[Source records]
BEGIN

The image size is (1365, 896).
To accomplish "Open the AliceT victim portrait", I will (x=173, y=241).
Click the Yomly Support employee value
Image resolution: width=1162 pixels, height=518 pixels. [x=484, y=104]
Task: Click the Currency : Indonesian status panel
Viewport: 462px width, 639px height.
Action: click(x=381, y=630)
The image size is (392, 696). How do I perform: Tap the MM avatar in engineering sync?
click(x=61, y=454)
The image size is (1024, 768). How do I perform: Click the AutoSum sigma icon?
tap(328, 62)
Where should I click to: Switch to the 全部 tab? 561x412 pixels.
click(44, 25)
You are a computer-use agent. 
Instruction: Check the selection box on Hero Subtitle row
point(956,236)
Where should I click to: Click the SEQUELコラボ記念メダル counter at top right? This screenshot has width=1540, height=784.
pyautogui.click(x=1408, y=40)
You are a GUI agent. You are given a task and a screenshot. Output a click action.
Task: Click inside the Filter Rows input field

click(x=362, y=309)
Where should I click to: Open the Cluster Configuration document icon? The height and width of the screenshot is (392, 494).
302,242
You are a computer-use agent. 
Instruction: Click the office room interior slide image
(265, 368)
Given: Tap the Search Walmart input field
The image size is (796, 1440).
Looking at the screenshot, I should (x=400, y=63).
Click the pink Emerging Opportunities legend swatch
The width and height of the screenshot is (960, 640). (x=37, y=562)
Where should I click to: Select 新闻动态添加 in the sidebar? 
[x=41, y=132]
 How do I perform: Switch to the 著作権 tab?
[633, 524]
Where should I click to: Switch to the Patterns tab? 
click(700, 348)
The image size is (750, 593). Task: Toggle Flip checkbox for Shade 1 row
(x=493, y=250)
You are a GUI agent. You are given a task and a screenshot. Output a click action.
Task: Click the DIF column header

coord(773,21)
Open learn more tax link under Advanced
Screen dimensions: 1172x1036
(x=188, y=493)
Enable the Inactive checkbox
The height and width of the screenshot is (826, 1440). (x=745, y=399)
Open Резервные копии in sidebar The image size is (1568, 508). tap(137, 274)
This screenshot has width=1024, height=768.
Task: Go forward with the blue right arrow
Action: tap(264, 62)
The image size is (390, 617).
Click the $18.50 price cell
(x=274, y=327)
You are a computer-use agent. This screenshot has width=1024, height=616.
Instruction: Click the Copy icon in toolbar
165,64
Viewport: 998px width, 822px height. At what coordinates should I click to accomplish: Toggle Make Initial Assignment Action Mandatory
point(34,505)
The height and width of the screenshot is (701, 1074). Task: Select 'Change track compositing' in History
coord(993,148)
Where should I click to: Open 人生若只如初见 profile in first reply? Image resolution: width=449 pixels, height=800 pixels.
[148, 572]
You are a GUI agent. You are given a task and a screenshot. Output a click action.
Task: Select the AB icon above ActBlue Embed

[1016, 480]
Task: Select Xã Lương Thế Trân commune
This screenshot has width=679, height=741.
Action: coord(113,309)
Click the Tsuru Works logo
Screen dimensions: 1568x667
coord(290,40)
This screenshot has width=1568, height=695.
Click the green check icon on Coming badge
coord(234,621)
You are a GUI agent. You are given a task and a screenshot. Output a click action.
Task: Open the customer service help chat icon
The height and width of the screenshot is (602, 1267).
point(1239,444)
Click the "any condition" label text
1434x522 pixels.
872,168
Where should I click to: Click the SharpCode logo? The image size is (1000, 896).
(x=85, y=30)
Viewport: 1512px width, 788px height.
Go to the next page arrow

END

— TASK TO COMPLETE —
Will you return exactly the lines above from the one with "Open Резервные копии" down to the one with "Task: Select Xã Lương Thế Trân commune", counting both as part of the range?

— ANSWER FOR THE TASK —
Open Резервные копии in sidebar The image size is (1568, 508). tap(137, 274)
This screenshot has width=1024, height=768.
Task: Go forward with the blue right arrow
Action: tap(264, 62)
The image size is (390, 617).
Click the $18.50 price cell
(x=274, y=327)
You are a computer-use agent. This screenshot has width=1024, height=616.
Instruction: Click the Copy icon in toolbar
165,64
Viewport: 998px width, 822px height. At what coordinates should I click to accomplish: Toggle Make Initial Assignment Action Mandatory
point(34,505)
The height and width of the screenshot is (701, 1074). Task: Select 'Change track compositing' in History
coord(993,148)
Where should I click to: Open 人生若只如初见 profile in first reply? Image resolution: width=449 pixels, height=800 pixels.
[148, 572]
You are a GUI agent. You are given a task and a screenshot. Output a click action.
Task: Select the AB icon above ActBlue Embed

[1016, 480]
Task: Select Xã Lương Thế Trân commune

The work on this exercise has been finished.